Selected passage
_ _ _ _ _

Related papers: Co-design of a novel CMOS highly parallel, low-power, multi-chip neural network accelerator

Co-design of a novel CMOS highly parallel, low-power, multi-chip neural network accelerator

URL: http://arxiv.org/abs/2409.19389v1
Date: Sat, 28 Sep 2024 15:47:16 GMT
Title: Co-design of a novel CMOS highly parallel, low-power, multi-chip neural network accelerator
Authors: W Hokenmaier, R Jurasek, E Bowen, R Granger, D Odom,
Abstract summary: We present the NV-1, a new low-power ASIC AI processor that greatly accelerates parallel processing (> 10X) with dramatic reduction in energy consumption. The resulting device is currently being used in a fielded edge sensor application.

_ _ _ _ _

Dataset section
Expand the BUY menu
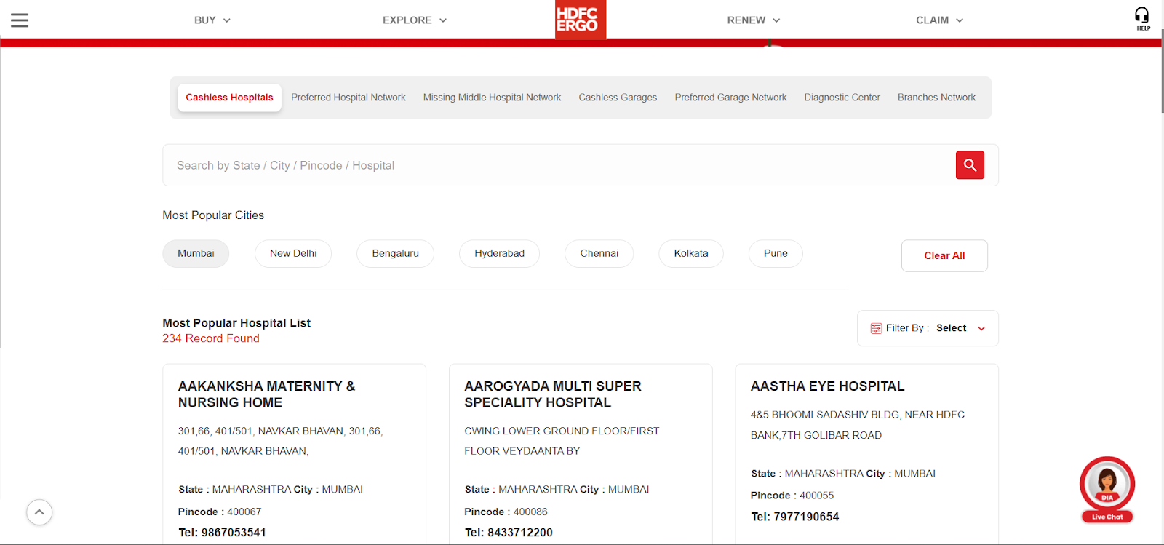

_ _ _ _ _

Your tasks
a) Based on the NV-1 paper listing, say whether each statement agrees with it: (i) the NV-1 is presented as a high-power general-purpose processor; (ii) the listing is dated 28 September 2024; (iii) the device is in use in a fielded edge sensor application. Answer yes or no for each, quoting the deciding words.
b) Resume the NV-1 accelerator paper listing, picking up after its last sentence.

Expected responses
a)
(i) No: "a new low-power ASIC AI processor"
(ii) Yes: "Sat, 28 Sep 2024 15:47:16 GMT"
(iii) Yes: "The resulting device is currently being used in a fielded edge sensor application."

b)
Score: 0.0
License: http://creativecommons.org/licenses/by-nc-nd/4.0/
Abstract: Why do security cameras, sensors, and siri use cloud servers instead of on-board computation? The lack of very-low-power, high-performance chips greatly limits the ability to field untethered edge devices. We present the NV-1, a new low-power ASIC AI processor that greatly accelerates parallel processing (> 10X) with dramatic reduction in energy consumption (> 100X), via many parallel combined processor-memory units, i.e., a drastically non-von-Neumann architecture, allowing very large numbers of independent processing streams without bottlenecks due to typical monolithic memory. The current initial prototype fab arises from a successful co-development effort between algorithm- and software-driven architectural design and VLSI design realities. An innovative communication protocol minimizes power usage, and data transport costs among nodes were vastly reduced by eliminating the address bus, through local target address matching. Throughout the development process, the software and architecture teams were able to innovate alongside the circuit design team's implementation effort. A digital twin of the proposed hardware was developed early on to ensure that the technical implementation met the architectural specifications, and indeed the predicted performance metrics have now been thoroughly verified in real hardware test data. The resulting device is currently being used in a fielded edge sensor application; additional proofs of principle are in progress demonstrating the proof on the ground of this new real-world extremely low-power high-performance ASIC device.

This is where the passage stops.